Naming the agent up front skips the router LLM entirely. Two forms work:
Vocative (comma required — faster-whisper adds it reliably):
"Claude, build a login page with Supabase"
"Codex, run the tests and fix anything red"
"Claude code, summarize the README"
"Hey Codex, list the open issues"
Verbal (verb + agent + instruction):
"ask Codex to build a landing page"
"tell Claude to refactor auth.py"
"have Codex deploy the latest build"
"get Claude to write tests for this"
"use Codex for the bug in routes.py"
"let Claude handle the migration"
Both bypass the Stage 2 LLM, which means no agent-name swap or hallucinated extras (a real failure mode on the 1.5B router model).
After the first dispatch, you're automatically in direct-dialogue
mode with that agent — every follow-up goes straight to its
--continue, no LLM round-trip:
You: "Claude, build a hello world script."
Halo: "On it. I'm calling this session Mercury."
... Mercury responds
You: "now add a docstring." (direct -> Mercury)
You: "also make it take a name." (direct -> Mercury)

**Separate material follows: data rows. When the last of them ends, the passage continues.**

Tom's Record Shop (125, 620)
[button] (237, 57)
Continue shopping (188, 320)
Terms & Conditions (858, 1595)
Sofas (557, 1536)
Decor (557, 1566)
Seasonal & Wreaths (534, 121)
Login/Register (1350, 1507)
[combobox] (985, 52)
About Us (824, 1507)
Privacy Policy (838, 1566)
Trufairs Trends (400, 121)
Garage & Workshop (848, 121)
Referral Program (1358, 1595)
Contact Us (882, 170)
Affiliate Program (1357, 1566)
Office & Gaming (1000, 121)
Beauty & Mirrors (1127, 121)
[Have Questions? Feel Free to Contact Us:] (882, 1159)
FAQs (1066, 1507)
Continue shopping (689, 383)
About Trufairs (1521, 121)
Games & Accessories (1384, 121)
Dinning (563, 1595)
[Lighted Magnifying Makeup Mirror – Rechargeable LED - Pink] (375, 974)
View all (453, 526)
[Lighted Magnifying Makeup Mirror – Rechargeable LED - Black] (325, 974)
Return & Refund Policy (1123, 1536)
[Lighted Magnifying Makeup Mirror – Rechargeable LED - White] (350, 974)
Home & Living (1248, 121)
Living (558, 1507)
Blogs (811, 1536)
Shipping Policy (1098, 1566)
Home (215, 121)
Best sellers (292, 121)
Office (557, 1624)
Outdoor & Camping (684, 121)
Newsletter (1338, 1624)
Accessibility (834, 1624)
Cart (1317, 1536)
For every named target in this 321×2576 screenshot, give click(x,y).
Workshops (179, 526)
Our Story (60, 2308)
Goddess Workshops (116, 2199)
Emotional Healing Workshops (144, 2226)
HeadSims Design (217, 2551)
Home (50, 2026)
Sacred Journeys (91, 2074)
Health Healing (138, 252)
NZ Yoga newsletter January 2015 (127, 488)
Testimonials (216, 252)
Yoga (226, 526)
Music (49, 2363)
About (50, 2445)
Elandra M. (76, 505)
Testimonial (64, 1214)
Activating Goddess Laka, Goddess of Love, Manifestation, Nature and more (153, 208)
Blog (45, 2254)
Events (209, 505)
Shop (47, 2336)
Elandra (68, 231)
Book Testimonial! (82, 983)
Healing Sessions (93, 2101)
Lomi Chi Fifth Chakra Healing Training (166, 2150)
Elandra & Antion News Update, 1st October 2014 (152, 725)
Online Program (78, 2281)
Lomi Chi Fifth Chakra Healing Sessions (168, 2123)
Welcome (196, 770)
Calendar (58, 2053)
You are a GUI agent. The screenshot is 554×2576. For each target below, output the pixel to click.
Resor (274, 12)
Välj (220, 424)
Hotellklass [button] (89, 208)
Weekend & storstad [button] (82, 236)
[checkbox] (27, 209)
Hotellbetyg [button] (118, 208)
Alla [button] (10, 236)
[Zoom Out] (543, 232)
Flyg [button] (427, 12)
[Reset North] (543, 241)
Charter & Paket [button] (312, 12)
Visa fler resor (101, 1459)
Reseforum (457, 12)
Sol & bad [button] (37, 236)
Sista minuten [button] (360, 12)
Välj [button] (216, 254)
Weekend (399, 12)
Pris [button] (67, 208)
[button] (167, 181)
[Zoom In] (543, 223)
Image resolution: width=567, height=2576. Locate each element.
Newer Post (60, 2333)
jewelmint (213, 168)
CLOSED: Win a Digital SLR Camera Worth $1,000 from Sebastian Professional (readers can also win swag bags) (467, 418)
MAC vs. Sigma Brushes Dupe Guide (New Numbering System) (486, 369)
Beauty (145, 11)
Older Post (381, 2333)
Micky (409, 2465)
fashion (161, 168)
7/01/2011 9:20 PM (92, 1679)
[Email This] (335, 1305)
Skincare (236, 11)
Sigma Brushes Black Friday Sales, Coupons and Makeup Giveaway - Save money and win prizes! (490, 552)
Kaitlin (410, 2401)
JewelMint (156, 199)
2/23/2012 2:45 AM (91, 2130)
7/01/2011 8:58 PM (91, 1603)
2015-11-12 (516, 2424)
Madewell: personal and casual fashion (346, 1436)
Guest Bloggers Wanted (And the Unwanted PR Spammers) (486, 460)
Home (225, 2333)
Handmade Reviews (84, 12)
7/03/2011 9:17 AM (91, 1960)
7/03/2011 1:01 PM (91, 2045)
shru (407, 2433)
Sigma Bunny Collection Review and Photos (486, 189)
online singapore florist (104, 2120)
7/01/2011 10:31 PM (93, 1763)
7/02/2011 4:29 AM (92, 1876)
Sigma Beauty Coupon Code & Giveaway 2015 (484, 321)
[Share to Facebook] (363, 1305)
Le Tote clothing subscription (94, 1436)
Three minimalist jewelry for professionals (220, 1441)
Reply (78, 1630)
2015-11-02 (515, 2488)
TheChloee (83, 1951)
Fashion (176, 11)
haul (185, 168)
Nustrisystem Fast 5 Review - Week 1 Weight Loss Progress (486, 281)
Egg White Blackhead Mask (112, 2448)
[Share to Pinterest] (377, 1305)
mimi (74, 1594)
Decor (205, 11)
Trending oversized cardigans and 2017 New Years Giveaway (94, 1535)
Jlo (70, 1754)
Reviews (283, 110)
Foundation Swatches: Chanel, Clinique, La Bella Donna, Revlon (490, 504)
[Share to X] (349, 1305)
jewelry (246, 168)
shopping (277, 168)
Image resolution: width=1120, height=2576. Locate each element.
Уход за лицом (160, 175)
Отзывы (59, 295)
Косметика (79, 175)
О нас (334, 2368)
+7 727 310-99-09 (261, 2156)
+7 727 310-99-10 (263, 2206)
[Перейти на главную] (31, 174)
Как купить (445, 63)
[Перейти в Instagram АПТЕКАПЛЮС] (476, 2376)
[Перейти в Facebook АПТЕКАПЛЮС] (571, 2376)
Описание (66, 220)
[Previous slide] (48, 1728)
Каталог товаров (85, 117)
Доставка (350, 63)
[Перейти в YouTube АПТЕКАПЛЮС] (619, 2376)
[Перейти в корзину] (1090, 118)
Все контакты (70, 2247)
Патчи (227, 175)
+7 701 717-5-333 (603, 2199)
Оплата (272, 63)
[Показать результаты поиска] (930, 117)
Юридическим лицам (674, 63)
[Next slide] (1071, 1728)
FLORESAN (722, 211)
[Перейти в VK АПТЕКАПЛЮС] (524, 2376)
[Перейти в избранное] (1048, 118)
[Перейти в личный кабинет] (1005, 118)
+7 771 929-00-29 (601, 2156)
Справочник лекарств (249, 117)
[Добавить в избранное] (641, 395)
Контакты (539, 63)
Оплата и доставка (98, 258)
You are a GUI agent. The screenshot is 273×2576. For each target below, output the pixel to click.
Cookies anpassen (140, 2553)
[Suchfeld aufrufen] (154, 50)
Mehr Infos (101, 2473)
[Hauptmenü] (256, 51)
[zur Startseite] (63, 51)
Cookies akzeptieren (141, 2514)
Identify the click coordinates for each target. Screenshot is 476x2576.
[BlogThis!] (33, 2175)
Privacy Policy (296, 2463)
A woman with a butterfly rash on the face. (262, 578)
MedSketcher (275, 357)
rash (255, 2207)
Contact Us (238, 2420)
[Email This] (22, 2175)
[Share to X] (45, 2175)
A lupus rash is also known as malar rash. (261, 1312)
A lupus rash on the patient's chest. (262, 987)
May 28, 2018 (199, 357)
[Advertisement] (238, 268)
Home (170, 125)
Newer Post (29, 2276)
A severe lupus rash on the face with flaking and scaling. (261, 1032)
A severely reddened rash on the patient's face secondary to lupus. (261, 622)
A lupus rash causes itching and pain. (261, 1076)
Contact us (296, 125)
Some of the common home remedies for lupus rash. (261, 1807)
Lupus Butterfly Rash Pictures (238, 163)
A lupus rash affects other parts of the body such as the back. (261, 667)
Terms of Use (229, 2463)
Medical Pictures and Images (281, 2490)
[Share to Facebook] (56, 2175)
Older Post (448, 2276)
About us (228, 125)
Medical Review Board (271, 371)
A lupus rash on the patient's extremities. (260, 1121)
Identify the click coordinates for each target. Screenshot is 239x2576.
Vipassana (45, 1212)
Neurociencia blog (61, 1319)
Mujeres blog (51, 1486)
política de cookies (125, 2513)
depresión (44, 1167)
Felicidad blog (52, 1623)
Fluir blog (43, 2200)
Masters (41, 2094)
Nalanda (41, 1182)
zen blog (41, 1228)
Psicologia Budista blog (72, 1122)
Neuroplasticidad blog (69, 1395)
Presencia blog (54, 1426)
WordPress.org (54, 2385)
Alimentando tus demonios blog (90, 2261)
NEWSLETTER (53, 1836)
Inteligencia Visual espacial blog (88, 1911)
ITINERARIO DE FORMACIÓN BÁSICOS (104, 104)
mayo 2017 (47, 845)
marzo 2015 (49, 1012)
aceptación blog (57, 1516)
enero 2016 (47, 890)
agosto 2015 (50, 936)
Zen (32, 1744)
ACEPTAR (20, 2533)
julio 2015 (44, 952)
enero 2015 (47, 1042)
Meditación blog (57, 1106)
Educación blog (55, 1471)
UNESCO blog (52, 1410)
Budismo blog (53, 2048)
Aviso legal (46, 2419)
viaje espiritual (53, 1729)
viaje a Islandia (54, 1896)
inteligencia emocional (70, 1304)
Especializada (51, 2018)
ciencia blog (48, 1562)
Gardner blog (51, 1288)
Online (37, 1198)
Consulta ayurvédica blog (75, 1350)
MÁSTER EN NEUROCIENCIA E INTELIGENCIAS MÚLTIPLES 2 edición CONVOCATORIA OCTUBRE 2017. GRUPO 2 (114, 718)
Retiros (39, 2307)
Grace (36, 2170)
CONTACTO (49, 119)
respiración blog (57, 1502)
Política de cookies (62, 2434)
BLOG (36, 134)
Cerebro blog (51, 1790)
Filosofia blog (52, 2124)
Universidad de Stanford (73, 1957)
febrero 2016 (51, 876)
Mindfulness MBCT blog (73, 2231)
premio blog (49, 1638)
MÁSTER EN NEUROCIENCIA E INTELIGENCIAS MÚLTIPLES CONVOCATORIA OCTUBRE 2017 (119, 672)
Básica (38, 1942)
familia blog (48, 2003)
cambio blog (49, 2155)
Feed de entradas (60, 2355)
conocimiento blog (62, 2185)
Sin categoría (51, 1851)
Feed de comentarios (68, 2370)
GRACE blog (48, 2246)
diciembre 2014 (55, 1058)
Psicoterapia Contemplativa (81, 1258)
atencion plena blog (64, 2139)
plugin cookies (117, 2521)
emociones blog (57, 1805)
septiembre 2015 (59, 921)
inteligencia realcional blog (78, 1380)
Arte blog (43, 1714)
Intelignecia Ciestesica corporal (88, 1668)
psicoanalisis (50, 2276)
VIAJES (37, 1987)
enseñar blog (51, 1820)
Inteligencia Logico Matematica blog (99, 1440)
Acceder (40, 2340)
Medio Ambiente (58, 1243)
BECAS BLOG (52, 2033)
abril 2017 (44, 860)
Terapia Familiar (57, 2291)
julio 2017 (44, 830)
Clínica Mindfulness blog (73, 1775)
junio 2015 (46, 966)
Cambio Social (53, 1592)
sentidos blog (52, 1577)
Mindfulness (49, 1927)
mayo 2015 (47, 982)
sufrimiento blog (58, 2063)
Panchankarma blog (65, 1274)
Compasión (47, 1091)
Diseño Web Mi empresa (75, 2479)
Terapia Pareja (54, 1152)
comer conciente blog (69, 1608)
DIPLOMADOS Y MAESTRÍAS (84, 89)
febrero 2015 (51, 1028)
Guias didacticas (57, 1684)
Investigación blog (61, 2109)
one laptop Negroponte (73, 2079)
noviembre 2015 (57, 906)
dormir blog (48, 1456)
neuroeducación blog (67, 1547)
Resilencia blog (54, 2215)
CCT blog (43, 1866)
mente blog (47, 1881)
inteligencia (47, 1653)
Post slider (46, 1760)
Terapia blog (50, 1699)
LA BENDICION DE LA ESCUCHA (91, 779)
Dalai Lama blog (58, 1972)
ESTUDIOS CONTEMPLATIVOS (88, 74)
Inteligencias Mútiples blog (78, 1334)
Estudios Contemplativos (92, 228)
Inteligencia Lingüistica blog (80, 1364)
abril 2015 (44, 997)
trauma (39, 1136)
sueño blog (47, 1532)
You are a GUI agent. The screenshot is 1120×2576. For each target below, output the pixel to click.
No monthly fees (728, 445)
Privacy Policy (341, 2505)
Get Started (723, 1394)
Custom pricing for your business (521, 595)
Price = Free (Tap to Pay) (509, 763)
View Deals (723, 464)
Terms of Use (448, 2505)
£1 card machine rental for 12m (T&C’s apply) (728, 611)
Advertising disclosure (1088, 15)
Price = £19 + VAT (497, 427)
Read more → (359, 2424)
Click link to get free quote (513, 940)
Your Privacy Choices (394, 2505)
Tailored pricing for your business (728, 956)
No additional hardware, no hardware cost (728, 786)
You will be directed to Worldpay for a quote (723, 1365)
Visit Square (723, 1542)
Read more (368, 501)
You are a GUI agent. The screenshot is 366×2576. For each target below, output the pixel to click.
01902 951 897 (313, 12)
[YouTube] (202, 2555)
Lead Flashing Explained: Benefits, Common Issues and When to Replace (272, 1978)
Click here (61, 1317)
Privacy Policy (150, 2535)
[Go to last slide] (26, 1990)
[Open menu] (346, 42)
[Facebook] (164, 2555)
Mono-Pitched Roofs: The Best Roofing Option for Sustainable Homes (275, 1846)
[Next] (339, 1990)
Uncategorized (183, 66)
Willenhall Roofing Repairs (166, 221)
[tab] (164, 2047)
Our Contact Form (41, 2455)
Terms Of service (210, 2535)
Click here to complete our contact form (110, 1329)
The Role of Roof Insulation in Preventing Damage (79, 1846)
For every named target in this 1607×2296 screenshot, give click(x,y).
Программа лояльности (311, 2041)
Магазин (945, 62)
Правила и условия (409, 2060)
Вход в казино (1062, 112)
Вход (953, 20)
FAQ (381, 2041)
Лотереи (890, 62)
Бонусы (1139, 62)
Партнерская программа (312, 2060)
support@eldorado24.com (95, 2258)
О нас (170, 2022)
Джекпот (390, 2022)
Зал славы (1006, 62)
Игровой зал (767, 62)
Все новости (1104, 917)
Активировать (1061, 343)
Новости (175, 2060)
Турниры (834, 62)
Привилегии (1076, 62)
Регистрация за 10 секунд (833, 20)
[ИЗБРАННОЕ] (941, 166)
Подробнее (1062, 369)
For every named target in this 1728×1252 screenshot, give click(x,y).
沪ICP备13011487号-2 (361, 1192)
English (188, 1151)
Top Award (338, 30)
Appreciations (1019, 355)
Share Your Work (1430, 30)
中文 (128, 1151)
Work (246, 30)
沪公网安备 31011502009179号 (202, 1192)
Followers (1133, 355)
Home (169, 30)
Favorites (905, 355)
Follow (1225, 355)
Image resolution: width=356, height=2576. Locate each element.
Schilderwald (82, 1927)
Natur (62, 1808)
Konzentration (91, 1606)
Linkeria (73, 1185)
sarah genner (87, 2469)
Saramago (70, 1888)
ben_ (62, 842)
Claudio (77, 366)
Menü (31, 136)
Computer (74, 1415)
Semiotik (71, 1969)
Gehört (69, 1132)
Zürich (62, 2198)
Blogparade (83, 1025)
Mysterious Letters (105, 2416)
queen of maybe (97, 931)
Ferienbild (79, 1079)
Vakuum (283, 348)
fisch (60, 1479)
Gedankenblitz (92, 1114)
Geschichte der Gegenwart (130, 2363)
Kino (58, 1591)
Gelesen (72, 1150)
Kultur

To switch agents mid-flow:
"switch to codex" / "talk to codex" -> direct dialogue with Codex
"transfer me to codex" / "transfer to ..." -> same as switch
"Codex, ..." -> dispatches to Codex AND switches
"back to halo" / "talk to me" -> exit direct dialogue
"transfer me back to halo" -> same
Once you're in direct dialogue with an agent, Halo never auto-sleeps —
the conversation stays open until you explicitly say "goodbye",
"go to sleep", "over and out", or any of the end phrases. The 5-second
idle sleep only applies when you're in plain Halo mode (no direct
dialogue and no running jobs).
By default, Halo scans your machine every 2 seconds for running
coding-agent CLIs (claude and codex, including their npm shims),
records each one's cwd and parent terminal, and exposes the list to the
Stage 2 LLM brain as discovered sessions. The brain then routes
voice commands accordingly — no manual halo project add step, no
focus-binding to set up, no keystroke-injection trickery.
| Spoken | What happens |
|---|---|
| "halo, what sessions do I have?" | Brain emits session_action: list_sessions → Halo speaks: "three sessions: halo, website, AIP. You're on halo." |
| "halo, switch to website" / "work on the AIP one" | Brain emits session_action: switch → active session changes; next dispatch goes there |
| "halo, where am I?" | Brain emits session_action: where_am_i → speaks active session label + cwd |
| "halo, Claude, refactor the auth module" | Vocative dispatch (existing) into the active session's cwd |
| "halo, in website, ask Claude to add dark mode" | One-shot dispatch into the website session without changing active |
| "halo, tell all of them to run their tests" | Fanout — same prompt to every discovered session |
Two cwds with the same basename (D:\client-a\halo and D:\client-b\halo)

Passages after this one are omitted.